Fed board member Jerome Powell said in a CNBC interview that he believed the Fed was close to achieving its targets on full employment and 2 percent inflation.

"I think the case for a rate increase in March has come together, and I do think it is on the table for discussion," he said.

Powell's comments were the latest in a series of remarks from Fed officials this week that have raised the possibility the Fed will hike rates at its March 14-15 meeting. Fed Chair Janet Yellen is scheduled to speak on the economic outlook on Friday and she could at that time decide to send a strong signal that a rate hike was coming.

On Tuesday, William Dudley, the president of the Fed's New York regional bank and a close Yellen ally, said that the case for raising rates "has become a lot more compelling." And on Wednesday night, Fed board member Lael Brainard, one of the leading voices arguing in the past to delay hikes, said she believed the case for another hike was strengthening.

"Assuming continued progress, it will likely be appropriate soon to remove additional accommodation" by raising rates, Brainard said in a speech at Harvard University. "We are closing in on full employment, inflation is moving gradually toward our target, foreign growth is on more solid footing and risks to the outlook are as close to balanced as they have been in some time."

Powell made similar points in his interview Thursday, saying, "I think we are as close to our mandates as we have been in a very long time."

The Fed boosted its key policy rate by a quarter-point to a new range of 0.5 percent to 0.75 percent at its December meeting and indicated it expected to raise rates three times in 2017, which would be a pick-up from the one-hike-per-year pace of the past two years.

Asked if the Fed might boost rates at a faster clip, possible raising four times in 2017, Powell said that he still felt that three rate hikes in 2017 "still feels about right to me" although he said the actual pace would depend on what the economy does.

Until recently, financial markets had put a low probability on a March rate hike, believing that Fed officials would want to see the size of President Donald Trump's economic stimulus program and would prefer to wait until June when more was known about Trump's plans and the chances that Congress will adopt the program of tax cuts and increased spending on the military and infrastructure projects.

The CME Group, which tracks investor sentiment on Fed rate hikes, now puts the probability of a March hike at 75 percent, up from around 20 percent a few weeks ago.

■ **Required tasks**
**1.** Answer the following questions using the text on a possible Federal Reserve rate increase:
(a) On what dates is the Fed's March meeting scheduled?
(b) Where did Lael Brainard deliver her speech?
(c) What probability does the CME Group now assign to a March hike?
**2.** List every Federal Reserve official named in the text on a possible Federal Reserve rate increase.

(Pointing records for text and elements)
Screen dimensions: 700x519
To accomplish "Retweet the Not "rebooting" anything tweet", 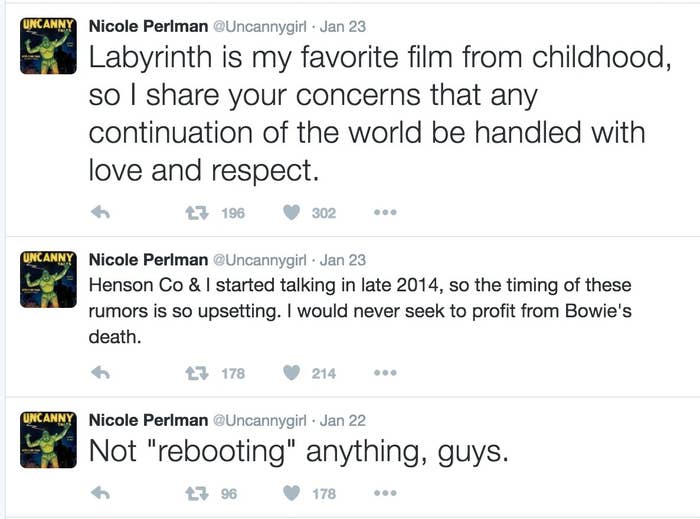I will click(x=197, y=493).
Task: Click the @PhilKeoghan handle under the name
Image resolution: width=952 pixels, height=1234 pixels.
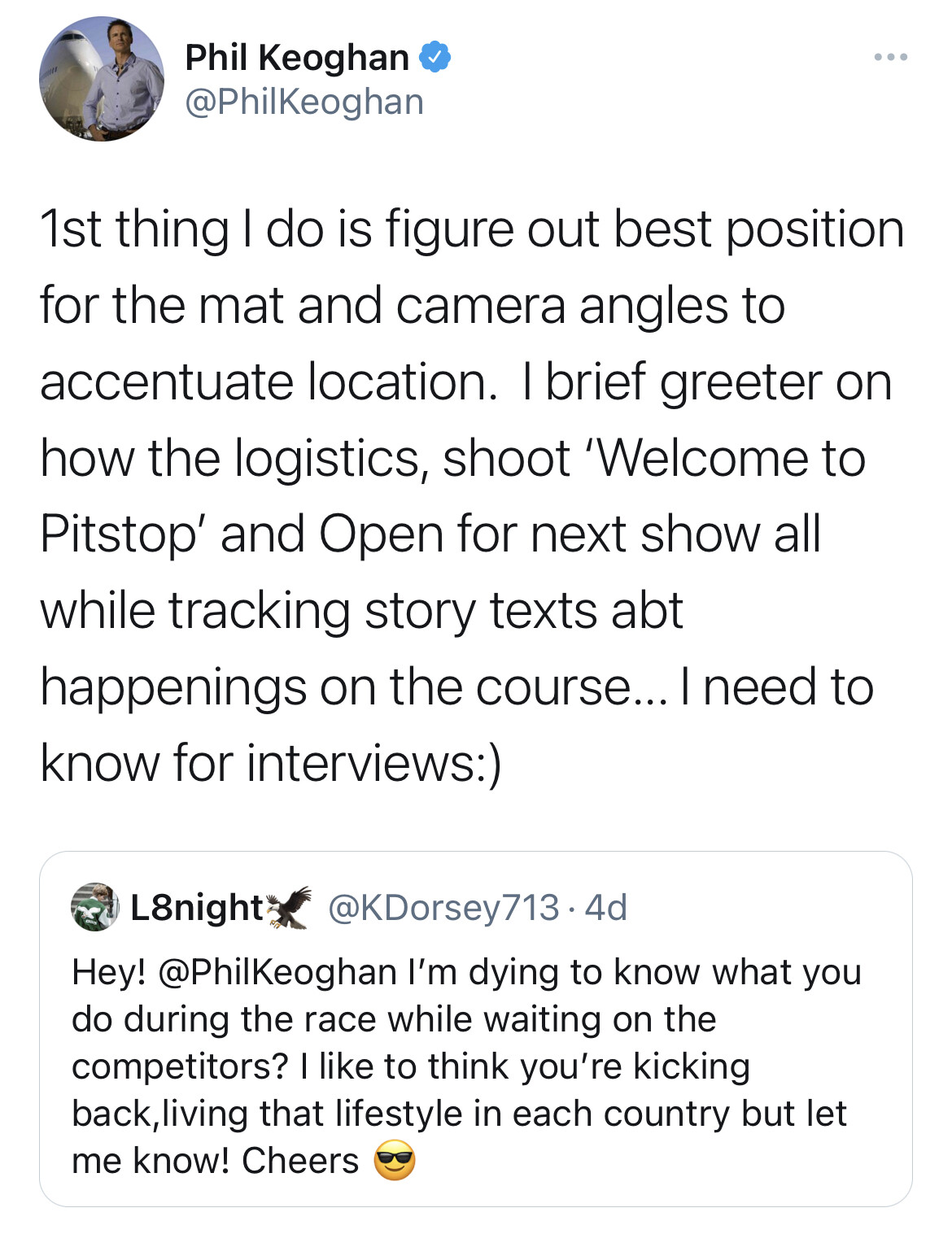Action: point(304,102)
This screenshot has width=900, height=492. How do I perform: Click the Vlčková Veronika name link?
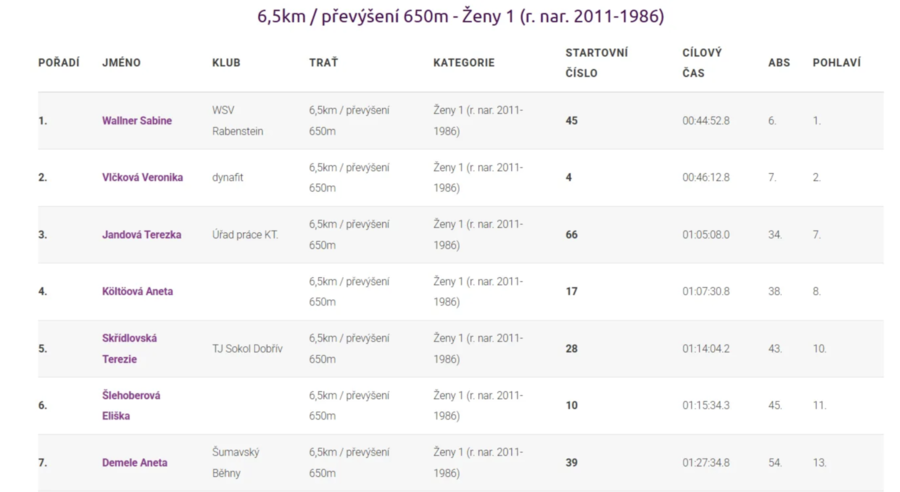pos(142,178)
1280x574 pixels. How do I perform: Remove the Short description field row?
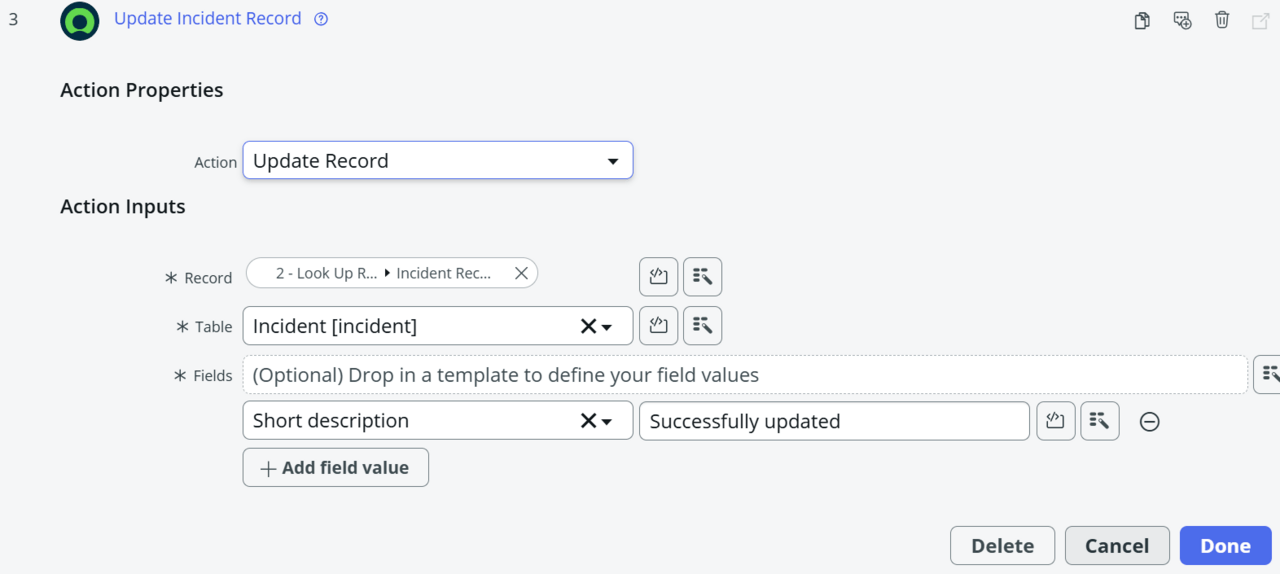tap(1150, 422)
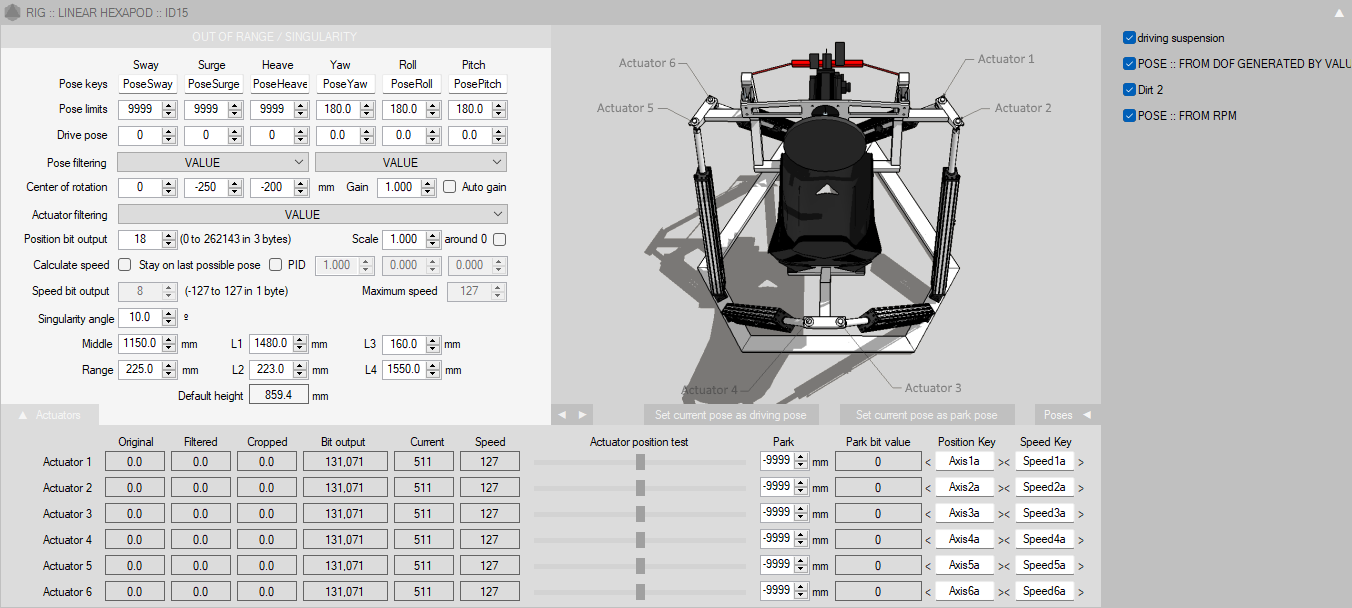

■ **Answer set**
**1.**
(a) March 14-15
(b) Harvard University
(c) 75 percent

**2.** Jerome Powell, Janet Yellen, William Dudley, Lael Brainard